Here‘s a glimpse of some of the other books by Kerouac available en français 

and here’s Jack in Italian – (Mondadori)

more Kerouac – the Centennial noted in Spanish Vogue

and Kerouac in LowellMichael Millner, UMass professor, and member of the Kerouac@100 planning committee,  this week, with a confession and a pre-emptive strike:
“I think a lot of (the) stuff is jarring…(Kerouac is) dismissive of women, idealizes, romanticizes, exoticizes people of color. Those are obviously problems..(but)..  What young people are still drawn to is the sense of freedom they see in his work, and it’s really exciting, this idea of being free from constraints – family, institutions..”

 

Charles Plymell, via Robert Crumb 2018

“The Last of the Beats” – well, who might that be?.. Well, Gary Snyder notwithstanding, a reasonable case might be made for Charles Plymell who, as Jed Birmingham, in an important overview back in 2008 (“Charles Plymell Now“), noted, “is something of a forgotten figure..” “Currently he is best known as a gadfly commenting on the Beat Generation and the poetry scene generally taking on the role of the departed Gregory Corso…”
True then – it remains, regrettably, still true.  Plymell has been over-looked and under-appreciated, despite the enthusiasms of the cognoscenti, has not sufficiently been given his due.
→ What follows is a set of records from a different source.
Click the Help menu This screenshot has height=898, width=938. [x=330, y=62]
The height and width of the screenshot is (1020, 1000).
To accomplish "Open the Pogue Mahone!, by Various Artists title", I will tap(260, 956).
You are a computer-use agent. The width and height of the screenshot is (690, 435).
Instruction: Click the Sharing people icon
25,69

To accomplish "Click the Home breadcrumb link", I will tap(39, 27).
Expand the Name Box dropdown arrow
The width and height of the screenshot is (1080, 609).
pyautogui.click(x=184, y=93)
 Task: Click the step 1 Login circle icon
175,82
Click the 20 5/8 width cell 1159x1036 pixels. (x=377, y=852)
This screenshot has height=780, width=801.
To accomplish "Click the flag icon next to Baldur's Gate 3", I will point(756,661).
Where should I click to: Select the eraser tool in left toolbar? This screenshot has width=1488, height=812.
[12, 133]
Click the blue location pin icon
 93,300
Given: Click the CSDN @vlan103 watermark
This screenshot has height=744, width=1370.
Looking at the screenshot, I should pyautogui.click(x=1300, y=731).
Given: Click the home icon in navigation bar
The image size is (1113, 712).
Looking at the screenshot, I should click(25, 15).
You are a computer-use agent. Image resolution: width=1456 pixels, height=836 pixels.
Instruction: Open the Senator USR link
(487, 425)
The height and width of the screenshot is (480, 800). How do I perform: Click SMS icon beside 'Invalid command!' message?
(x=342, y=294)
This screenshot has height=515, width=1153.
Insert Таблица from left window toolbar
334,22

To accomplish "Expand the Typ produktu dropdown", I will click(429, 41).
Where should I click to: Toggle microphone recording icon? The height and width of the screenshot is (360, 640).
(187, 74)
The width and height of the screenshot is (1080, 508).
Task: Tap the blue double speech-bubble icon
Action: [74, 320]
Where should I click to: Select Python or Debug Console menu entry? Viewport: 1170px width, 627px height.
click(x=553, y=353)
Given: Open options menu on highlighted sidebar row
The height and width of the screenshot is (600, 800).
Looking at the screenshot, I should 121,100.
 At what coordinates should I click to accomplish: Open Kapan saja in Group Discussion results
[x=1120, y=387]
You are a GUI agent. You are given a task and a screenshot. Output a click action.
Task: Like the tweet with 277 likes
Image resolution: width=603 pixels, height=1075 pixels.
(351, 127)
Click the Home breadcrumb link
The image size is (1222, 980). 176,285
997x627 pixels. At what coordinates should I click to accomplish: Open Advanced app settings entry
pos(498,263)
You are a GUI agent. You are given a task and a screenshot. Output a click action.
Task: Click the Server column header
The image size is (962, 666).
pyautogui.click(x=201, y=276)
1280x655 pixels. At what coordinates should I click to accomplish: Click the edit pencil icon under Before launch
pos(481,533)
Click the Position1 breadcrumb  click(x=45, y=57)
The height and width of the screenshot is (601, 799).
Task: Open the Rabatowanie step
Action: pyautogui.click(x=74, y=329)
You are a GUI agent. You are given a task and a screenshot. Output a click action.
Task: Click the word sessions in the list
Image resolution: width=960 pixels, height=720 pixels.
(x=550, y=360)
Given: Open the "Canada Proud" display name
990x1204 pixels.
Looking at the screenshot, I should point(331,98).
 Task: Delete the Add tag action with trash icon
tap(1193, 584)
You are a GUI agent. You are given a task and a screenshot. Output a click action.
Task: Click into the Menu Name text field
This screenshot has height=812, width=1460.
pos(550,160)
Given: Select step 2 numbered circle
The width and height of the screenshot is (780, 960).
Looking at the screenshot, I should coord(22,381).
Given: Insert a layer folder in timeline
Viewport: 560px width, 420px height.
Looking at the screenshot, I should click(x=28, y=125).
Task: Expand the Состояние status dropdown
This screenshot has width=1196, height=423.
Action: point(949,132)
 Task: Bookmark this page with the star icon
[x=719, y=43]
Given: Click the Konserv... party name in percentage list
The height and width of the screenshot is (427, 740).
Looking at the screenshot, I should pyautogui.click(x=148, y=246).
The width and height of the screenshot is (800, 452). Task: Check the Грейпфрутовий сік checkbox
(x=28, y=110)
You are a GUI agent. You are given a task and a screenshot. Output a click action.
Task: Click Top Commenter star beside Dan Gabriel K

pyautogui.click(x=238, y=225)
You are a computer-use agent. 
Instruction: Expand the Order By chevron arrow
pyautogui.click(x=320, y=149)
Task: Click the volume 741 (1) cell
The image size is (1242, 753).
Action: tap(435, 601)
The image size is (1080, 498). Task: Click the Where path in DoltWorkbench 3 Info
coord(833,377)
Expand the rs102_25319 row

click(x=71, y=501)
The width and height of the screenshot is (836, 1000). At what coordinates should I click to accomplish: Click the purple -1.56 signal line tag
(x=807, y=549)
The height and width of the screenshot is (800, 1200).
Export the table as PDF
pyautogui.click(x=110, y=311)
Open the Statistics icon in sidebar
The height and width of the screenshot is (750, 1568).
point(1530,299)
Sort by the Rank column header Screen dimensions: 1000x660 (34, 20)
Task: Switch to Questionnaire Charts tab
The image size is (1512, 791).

Benito Vila‘s 2020 interview with Plymell (and the redoubtable Pam Plymell his wife) for Please Kill Me is well worth reading
Lisa Marie Jarlborn’s LoveLove magazine just reprinted Byron Coley’s 2019 interview
Rolf Potts – “An outsider’s inside history of the Beat Generation ..” podcast from 2018 is another essential place
Michael Limnios interviewed him back in 2012
For further extensive notes – see here – and here also

 

A true hero, A.J.Muste passed away on this day, February 11, 1967.  If you don’t know about A.J.Muste you should.